‘And today’s sermon shall be on the value of chastity.’ The bitter thought swirls and sticks as I sit, eyes downcast, a penitent look fixed firmly on my face, listening to Mum berate me for missing my curfew, yet again. Why doesn’t she get it? Her rules were fine when I was a kid, but I’m almost an adult now, it’s time she came to terms with that.
I look up at her, eyes wide, brimming with tears. I’m getting really good at crying on demand. And she falls for it every time. Does she really believe that lecturing me like this will convince me? Besides, I’m pretty sure I remember hearing stories about what a tearaway she was at my age. What was it that Aunt Celia said? Something about Mum being a ‘real looker’ and a ‘party girl’? Not as innocent as she’s trying to make out now.
Oh, here we go. We’re onto the dangers of being out late at night, and how the world isn’t like it was when she was young, how it’s a much more dangerous place now, and I just have to realise that the streets aren’t safe anymore. ‘Sure, Mum. You’d know all about that, sitting in here in front of the telly, knitting on your lap, like an old grandma, every night.’

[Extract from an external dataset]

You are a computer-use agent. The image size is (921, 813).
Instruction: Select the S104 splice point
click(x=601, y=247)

My contempt must be showing in the sneer of my lips, the tilt of my eyebrow, because her voice is going up an octave, her face is turning an interesting shade of crimson, and the finger’s out, waggling away at me. You know she’s serious when that finger comes waggling out. I really want to laugh in her face. Doesn’t she realise how cartoonish she looks?
How many times, and in how many ways can I tell her this same message? She just doesn’t see the kind of danger she puts herself in every night. Even if she makes it home safely, she doesn’t seem to understand that reputations stick like glue.

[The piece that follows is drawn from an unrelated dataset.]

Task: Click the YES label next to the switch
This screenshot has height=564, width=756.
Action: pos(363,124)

People have already started talking about her, what sort of a girl she is. I see them at the butcher’s, whispering in corners, suddenly stopping when I walk through the door. I hear the nasty rumours, mumbled to each other behind covering hands. Those things don’t go away in a small town. I should know.

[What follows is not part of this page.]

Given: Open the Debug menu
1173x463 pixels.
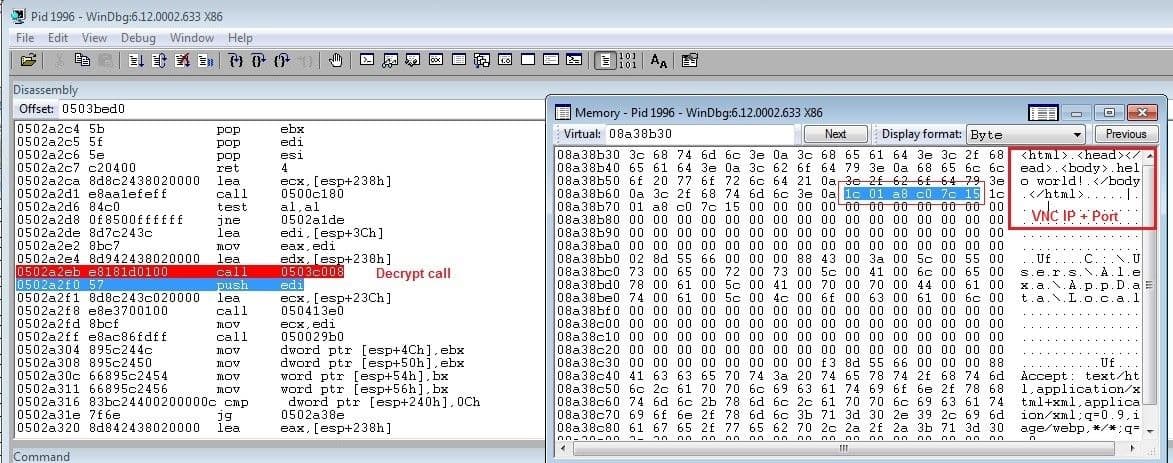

Does she really think I don’t know what it feels like to be seventeen? To want so desperately to be free, to test out these new curves, this new magnetism that pulls all the boys in? Does she think I was always an old woman, content with my knitting and the telly?
If only she knew the lies I’ve had to spin into a cloak of respectability. If only she knew the truth of her own birth, the violence of it. If only she knew I’m 34, not 44.